Issue #6
September 30, 2005

My American Heritage dictionary defines newsletter as a “printed report giving news or information of interest to a special group.” Well, you are a very special group, and I have lots of news, so here goes . . .

In this issue you will learn about the most exciting news in inkjet transfers - maybe ever - and about the future of the publications here at Cre8it. I know from email, that many of you are wondering what the heck is up around here - especially as it affects one of your favorite publications (which you have not seen in a year). So, now that I think I might have figured out what’s going on, I'll share this “news and information of interest”.

When I moved from San Franciso to Santa Fe some years back, everything I had ever known about gardening became a moot point. The two climates were so very different that nothing behaved as expected, and my life as a gardener became an exercise in trial and error. I planted everything, everywhere, and waited for results. Some things grew, others didn’t, some thrived, some died, and others became compost. When some became gigantic instead, and crowded out everything around them, they had to be pruned, or even allowed to lay dormant for awhile.

And that is a great metaphor for what’s been going on in my business for the past four years. The idea of a web business was as foreign to my previous experience as the high desert climate of Santa Fe was to the coastal fogs of San Francisco. Even though I had spent many years in graphic design and computer arts, I had left that for the gallery business just about when the web was born (in its present form). And though I had done marketing for twenty years, online marketing represented a whole new paradigm. I had to learn everything from scratch.

So I did what I had done with my garden. I “planted” all sorts of interesting new things and waited for them to grow. None died or became compost, I am happy to say, but many got pruned or given to neighbors.

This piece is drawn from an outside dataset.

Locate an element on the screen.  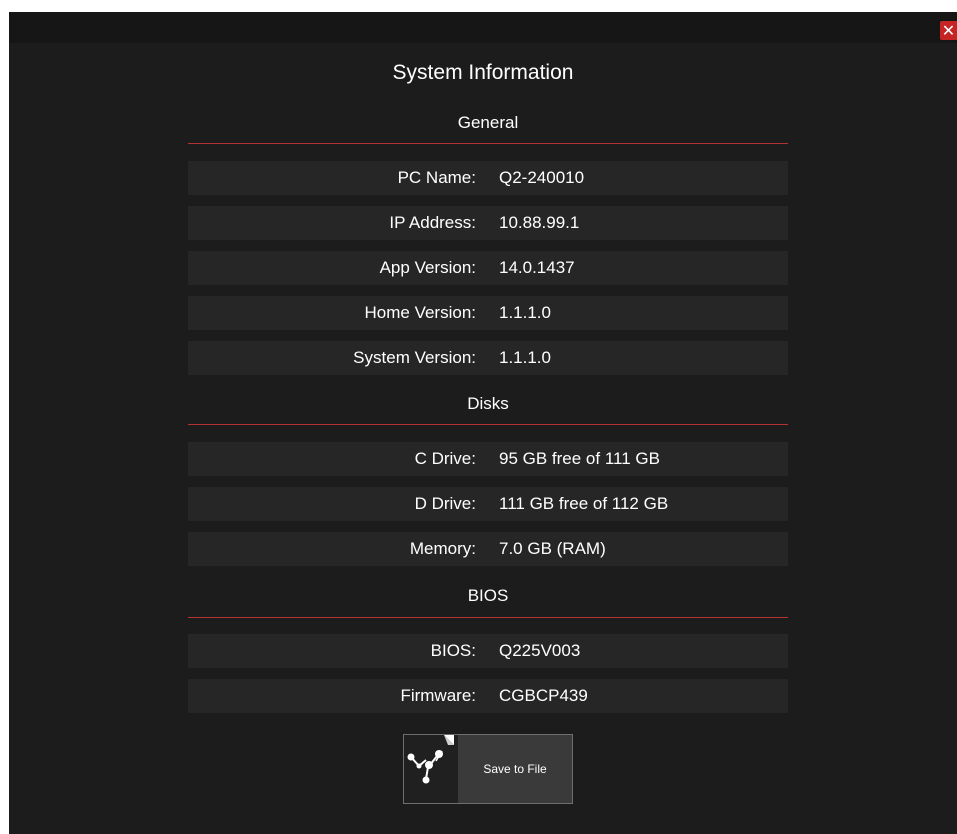
close-button: ✕ is located at coordinates (948, 30).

And some very big things that I had “sited” in entirely the wrong spot did not get the attention they needed, and began to waste away.

In this newsletter, I will tell you about what’s new in the “garden” of Cre8it.


All of us miss Now What? - which we haven’t seen in over a year. I feel as badly about that as readers do and I had to figure out why it just couldn’t get done. Turns out the real answer to that question is that it is not part of my “day job”.

Lots of artists have day jobs to produce the income they need to stay alive, and I am no exception - although I am lucky enough that my “day job” is all about art. I develop products, run a web business, do all my own webwork, publish a free newsletter (Whatever), publish A.muse.ings every two weeks, teach workshops, service wholesale acccounts, write and publish CDs, and process, pack, and ship orders. Whew!

The last issue of Now What? (shown at the right) translated to 88 pages in print form. That is more than most of the newstand magazines and it is all content - no advertising.

I produce, write, edit, and illustrate it alone. So it takes almost a month to produce an issue start to finish. This is not a project that fits easily into anyone’s spare time - especially someone who doesn't have any! So, it doesn’t happen.

Therefore, the future of NowWhat? boils down to a very simple choice: either it becomes part of my day job or it disappears. There are more than 6000 free subscribers to Now What? and I have gotten over a thousand letters about how much the magazine is loved and missed. So, perhaps it can survive as a quarterly magazine by subscription. This will at least tell me how much people really appreciate it.

What will it be like?
It will be the same wonderful publication you have been appreciating - full of projects with great step-by-step instructions, art school lesssons, digital art lessons, studio tours, artist profiles, etc. etc. While embracing the high quality look and feel of the best print magazines, Now What? has always been focused on multi-media artwork that is different, new, exciting, clean, and beautifully designed, and that will continue to be what makes it unique.